Jeudi 21 janvier 2010, à La Grande Librairie, François Busnel recevait le trop rare Jean-Jacques Schuhl (Entrée des fantômes), Marie Darrieusecq (Rapport de police)et Philippe Sollers (Discours parfait). On y a parlé de « ce qui fâche ». En réponse aux accusations de plagiat dont elle fut victime de la part de Marie N’Diaye et Camille Laurens, l’auteur de Truismes vient en effet de publier chez P. O. L un ouvrage, intitulé Rapport de police. Accusations de plagiat et autres modes de surveillance de la fiction. Elle y démonte brillamment, en bonne Normalienne qu’elle est, les rouages de cette campagne calomnieuse dont de nombreux écrivains furent les victimes.

Rappelons brièvement les faits. En 1998, lors de la parution de son deuxième roman, Naissance des fantômes, Marie N’Diyae accuse Marie Darrieusecq de la « singer ».(J. J Schuhl fait remarquer avec humour qu’il l’a à son tour plagiée puisque son dernier roman s’appelle Du côté des fantômes !) Puis c’est au tour de Camille Laurens de lui reprocher un « plagiat psychique » avec Tom est mort, publié en 2007, alors qu’elle-même, en 1995, avait écrit Philippe, récit de la mort de son fils nouveau-né. Marie Darrieusecq lui aurait "volé" sa douleur et l'aurait "copiée". En lisant la définition du mot « plagiat » dans le Robert, quelle n’est d’ailleurs pas ma surprise de voir qu’en 1537, le terme « larrecin plagiant » signifiait « vol d’enfant » !

Il est bien sûr nécessaire de lire les deux ouvrages pour se faire une idée et les critiques littéraire, comme Pierre Assouline et Jacques-Pierre Amette par exemple, sont très divisés. Ayant écouté les arguments de Marie Darrieusecq, lu ensuite l’article de Camille Laurens, « Le syndrome du coucou », mais n’ayant pas lu Philippe, je suis moi-même très partagée. Je voudrais cependant, tout en respectant l’étonnement douloureux de l’auteur de Philippe, reprendre les arguments de Darrieusecq qui m’ont semblé intéressants. En posant le problème du plagiat et de la calomnie, l'auteur pose surtout celui de la littérature et des droits imprescriptibles de la fiction.

### Données brutes
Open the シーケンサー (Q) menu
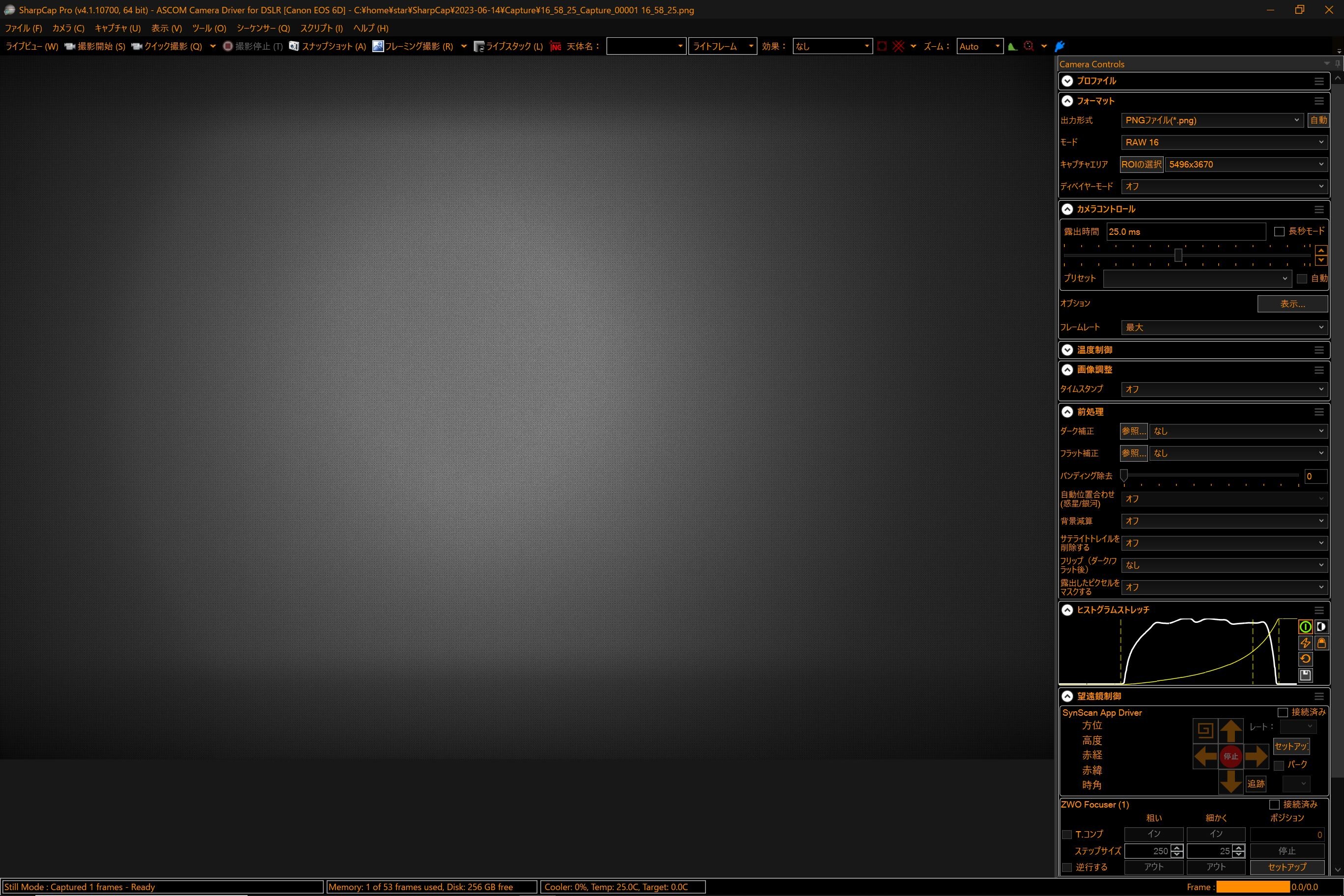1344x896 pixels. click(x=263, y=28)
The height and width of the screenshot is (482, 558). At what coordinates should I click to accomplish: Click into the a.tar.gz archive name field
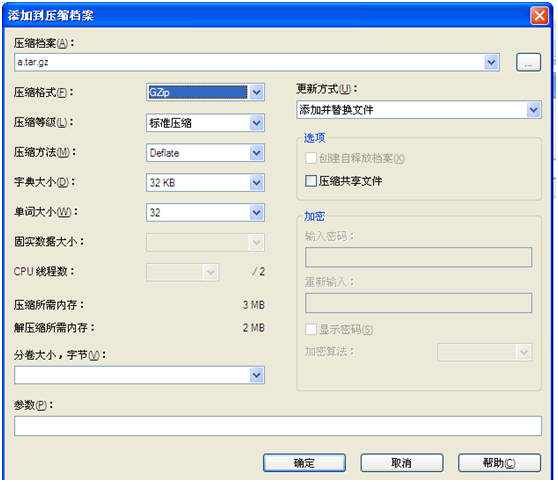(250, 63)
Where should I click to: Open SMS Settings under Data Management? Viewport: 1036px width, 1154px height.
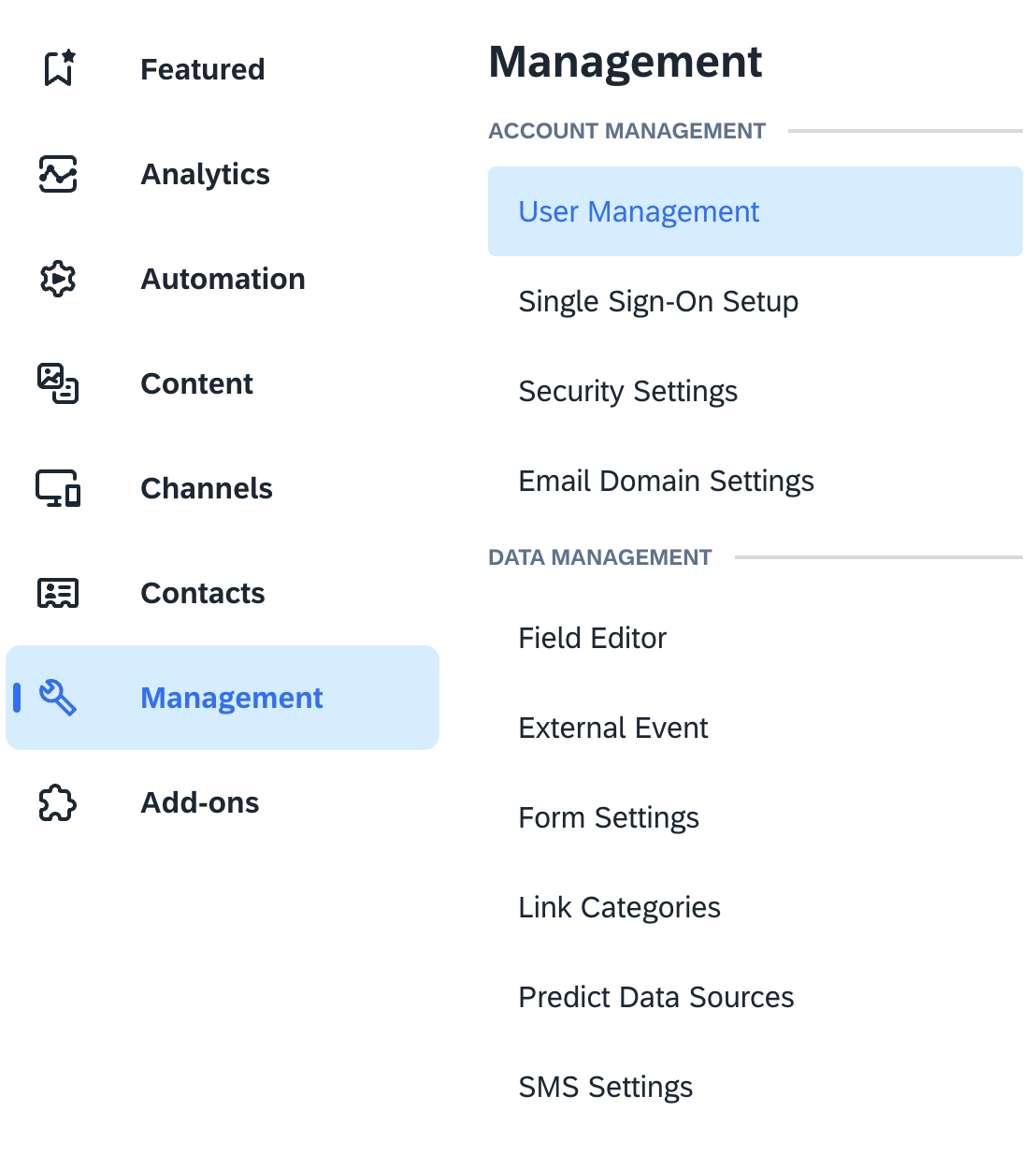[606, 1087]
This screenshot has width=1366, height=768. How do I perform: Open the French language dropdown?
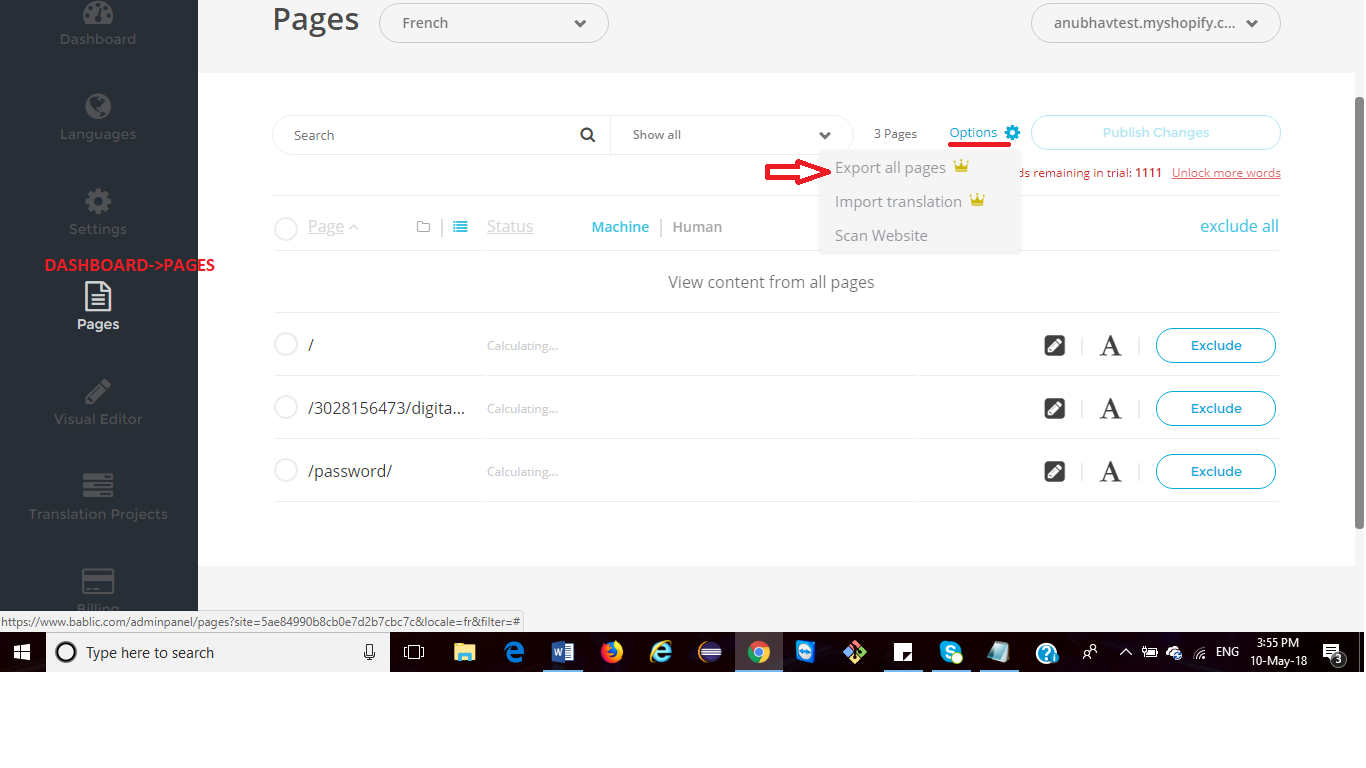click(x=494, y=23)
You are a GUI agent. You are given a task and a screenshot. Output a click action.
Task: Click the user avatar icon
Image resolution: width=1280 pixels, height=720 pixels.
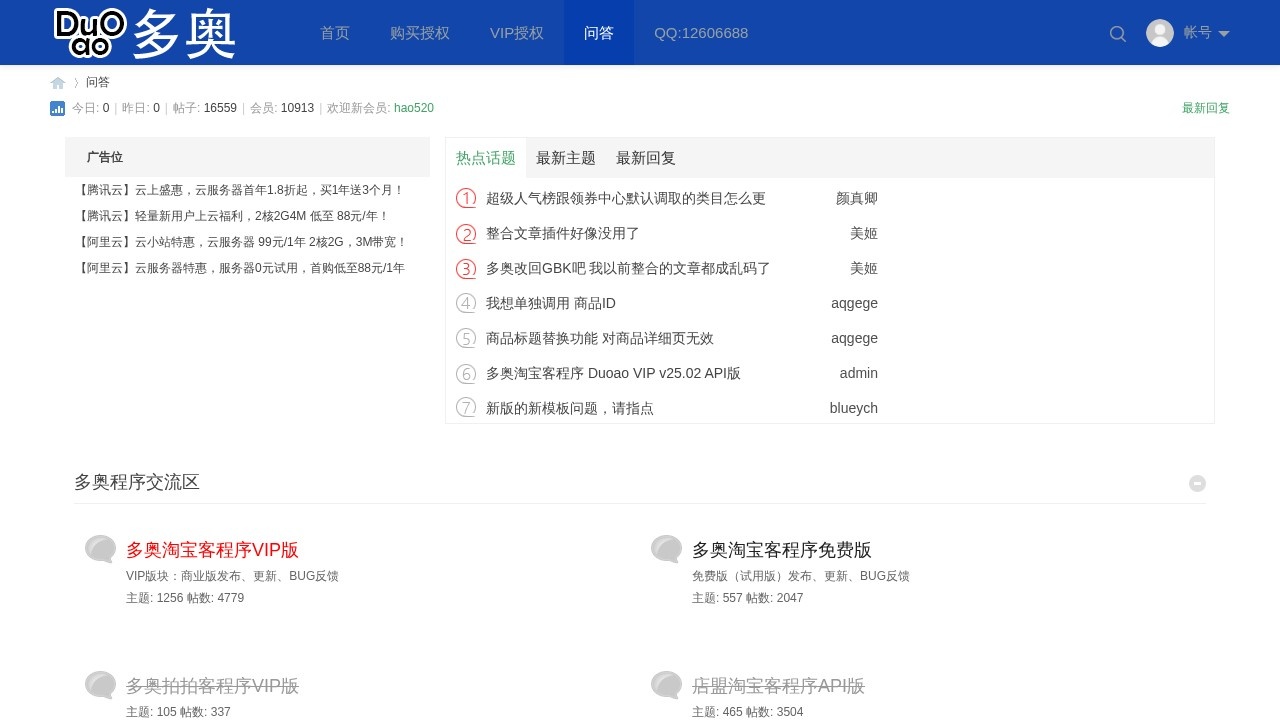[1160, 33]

### Consigne A
Selon le texte sur les accusations de plagiat, chez quel éditeur Marie Darrieusecq a-t-elle publié Rapport de police ?
### Consigne B
Recopiez fidèlement le passage du texte sur les accusations de plagiat situé entre « Il est bien » et « imprescriptibles de la fiction. », ces deux bornes comprises.
### Consigne C
Prolongez le texte sur les accusations de plagiat à la suite de sa dernière phrase.

### Résultat attendu A
Chez P. O. L.

### Résultat attendu B
Il est bien sûr nécessaire de lire les deux ouvrages pour se faire une idée et les critiques littéraire, comme Pierre Assouline et Jacques-Pierre Amette par exemple, sont très divisés. Ayant écouté les arguments de Marie Darrieusecq, lu ensuite l’article de Camille Laurens, « Le syndrome du coucou », mais n’ayant pas lu Philippe, je suis moi-même très partagée. Je voudrais cependant, tout en respectant l’étonnement douloureux de l’auteur de Philippe, reprendre les arguments de Darrieusecq qui m’ont semblé intéressants. En posant le problème du plagiat et de la calomnie, l'auteur pose surtout celui de la littérature et des droits imprescriptibles de la fiction.

### Résultat attendu C
François Busnel affirme en effet qu’il faut lire Rapport de police si l’on veut savoir ce qu’est la littérature. Marie Darrieusecq précise que c’est un livre de colère, qu’elle revendique la liberté d’invention, qui a beaucoup à voir avec l’art de lire. Elle rappelle que Camille Laurens, publiée comme elle chez P. O. L (mais qui n'appartient  plus à cette maison puisque l’éditeur a décidé de ne plus la publier), lui dénie d’écrire sur ce qu’elle n’a pas vécu. L’auteur de Philippe, a d'ailleurs riposté avec Romance nerveuse, une autofiction par laquelle elle entend régler ses comptes avec sa « rivale ».

Selon l’ « accusée », le milieu littéraire a besoin de crimes. Certes, elle reconnaît qu’il est normal de s’identifier et de s’imaginer au centre d’un livre quand on le lit. Mais son problème à elle, c’est surtout celui de la calomnie. Marie N’Diyae et Camille Laurens ont tenté de l’assassiner puisqu’elles l’ont attaquée dans son être. Ce fut le cas de Paul Celan qui se suicida, de Daphné du Maurier, empêchée d’écrire pendant une dizaine d’années par une campagne similaire, de Zola, accusé par Edmond de Goncourt d’avoir plagié l’héroïne de Germinie Lacerteux avec le personnage de Gervaise dans L’Assommoir.

Celle qui se décrit comme étant « faite de phrases », dénie à quiconque le droit de projeter sur un livre une quelconque propriété privée. C’est une crispation identitaire qui correspond à la volonté d’interdire à l’autre d’écrire. Selon la romancière, désormais aussi psychanalyste, il y aurait une rage à vouloir être plagié puisque les bénéfices qu’on en tire sont nombreux. On se pose ainsi comme étant un écrivain qui compte, on se place comme  représentant de l’authenticité (un des mots d’ordre du XIX°siècle), on revendique son originalité. C’est ce que firent Léon Bloy et Goncourt, conduits à écrire des « pamphlets puants » contre le libre flux de la parole de l’écrivain,  toujours fait de mots qui viennent d’ailleurs. Philippe Sollers ajoute que, dans cette perspective, tout écrivain véritable ne peut dire que : « Plagiez-moi ! »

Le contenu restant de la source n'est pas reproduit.